= MATERIAL FOR THIS TASK =
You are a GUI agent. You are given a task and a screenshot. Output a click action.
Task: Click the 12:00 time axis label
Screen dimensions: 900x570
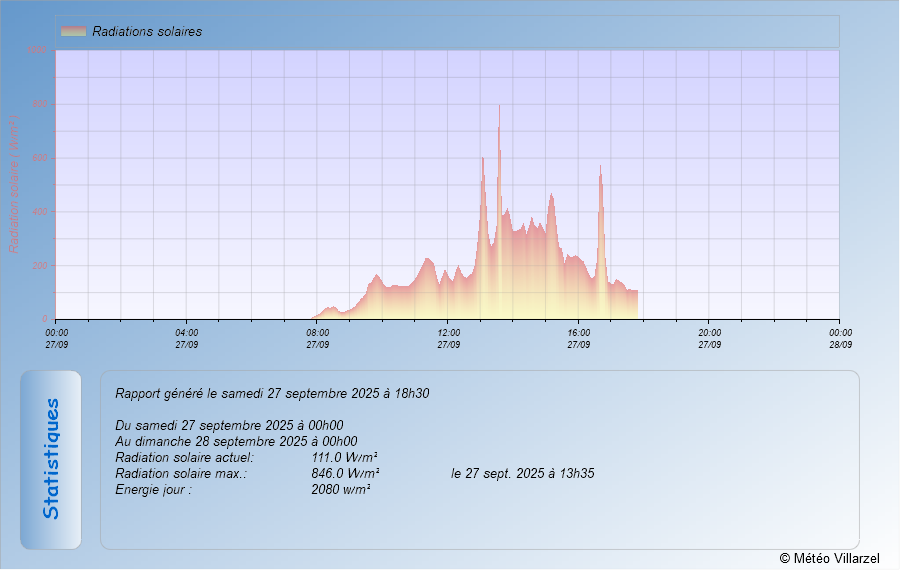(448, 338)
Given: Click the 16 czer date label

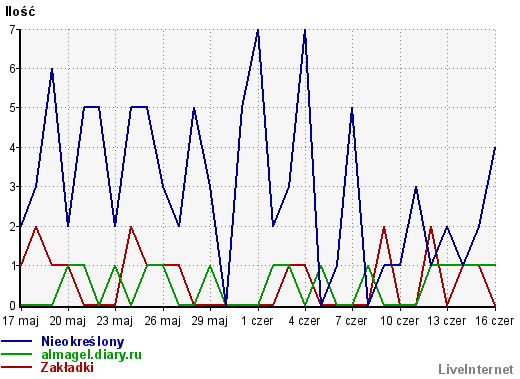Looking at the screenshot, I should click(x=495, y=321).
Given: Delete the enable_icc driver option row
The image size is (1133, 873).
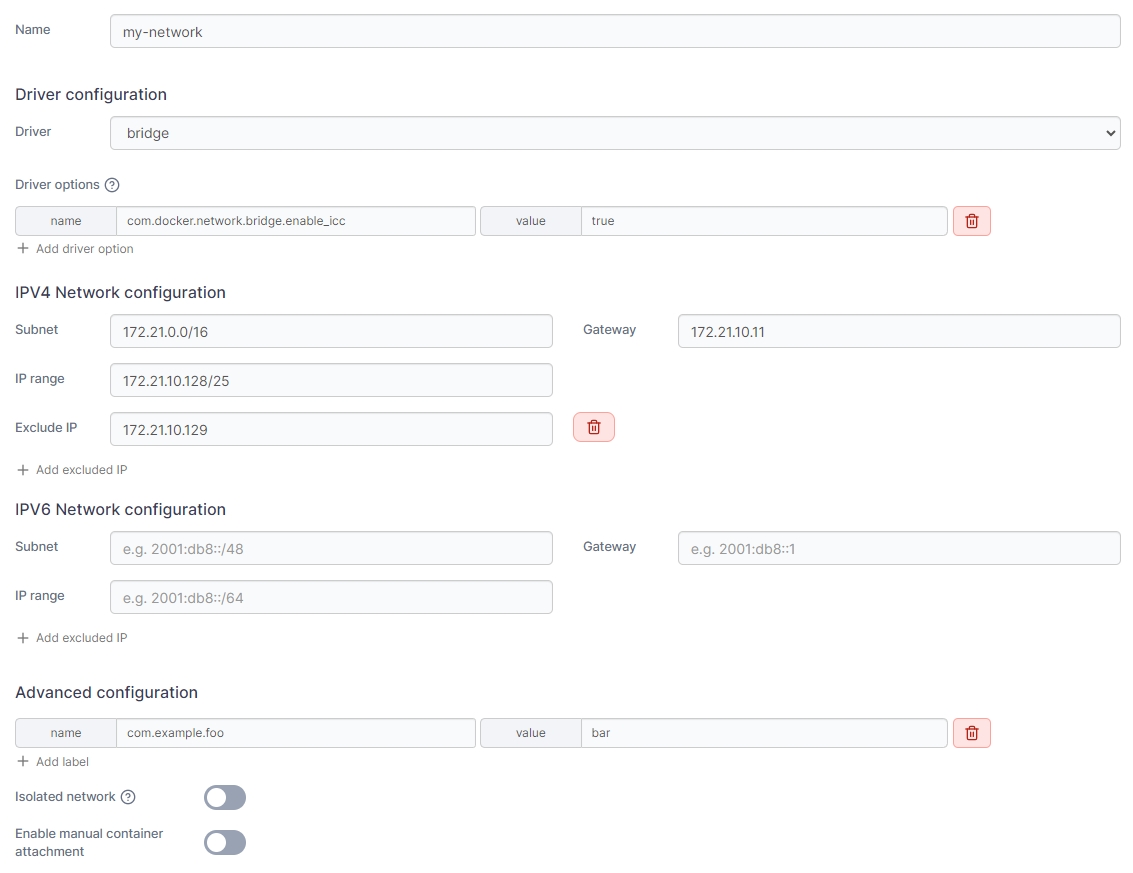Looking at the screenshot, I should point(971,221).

==

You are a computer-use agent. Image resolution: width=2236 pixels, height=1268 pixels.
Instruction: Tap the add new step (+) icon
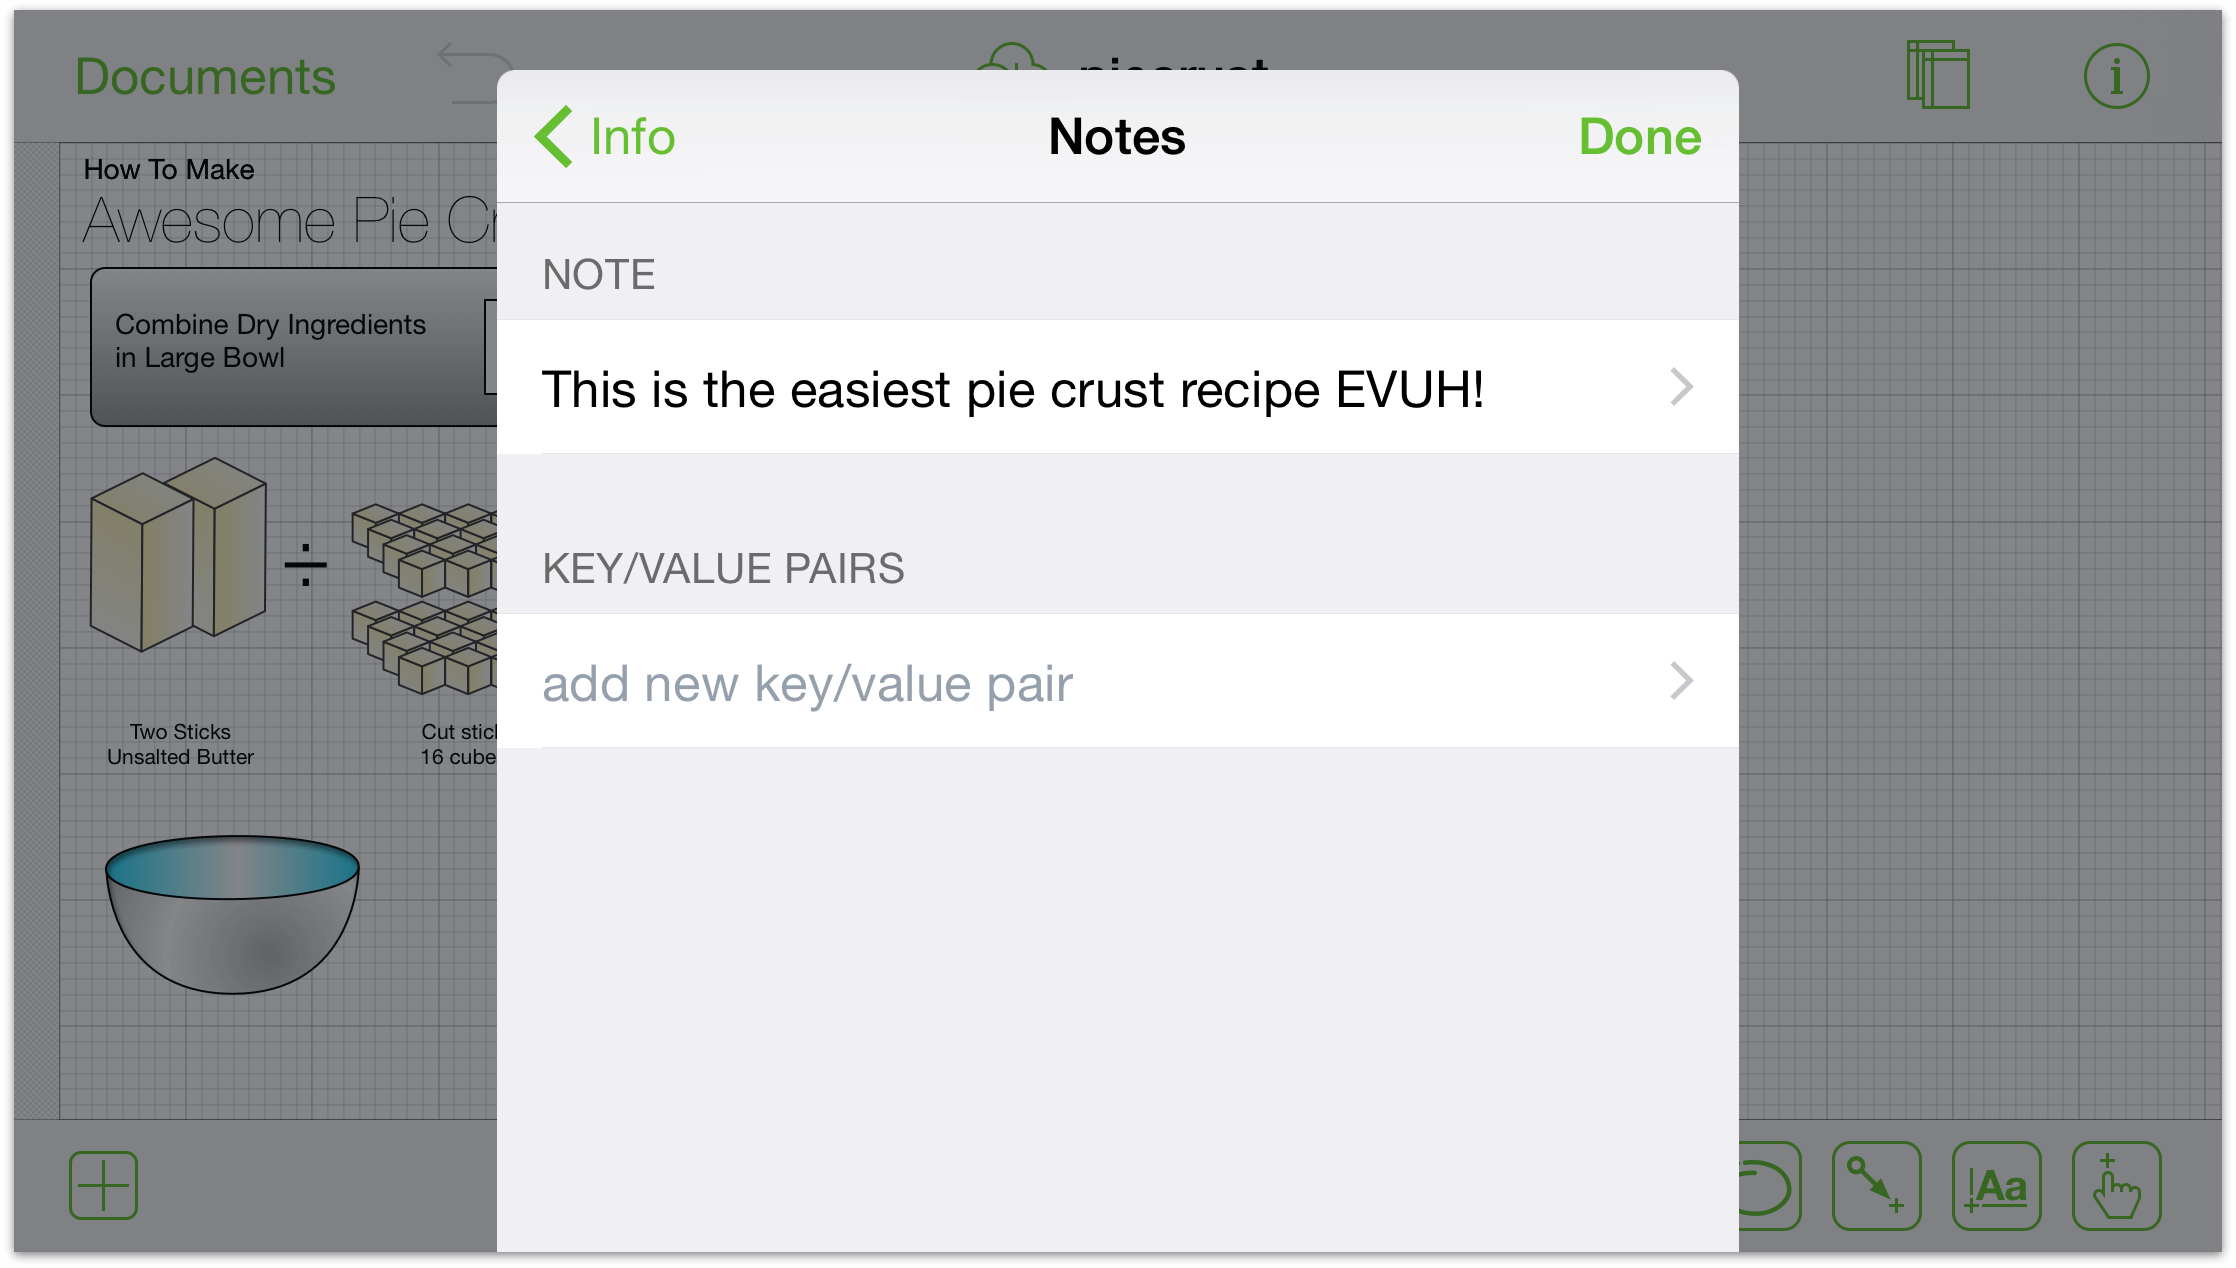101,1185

= WHAT IS BEING ASKED =
Your answer should be only the number of lines in the entries above that hold the string "agent".

= OUTPUT =
2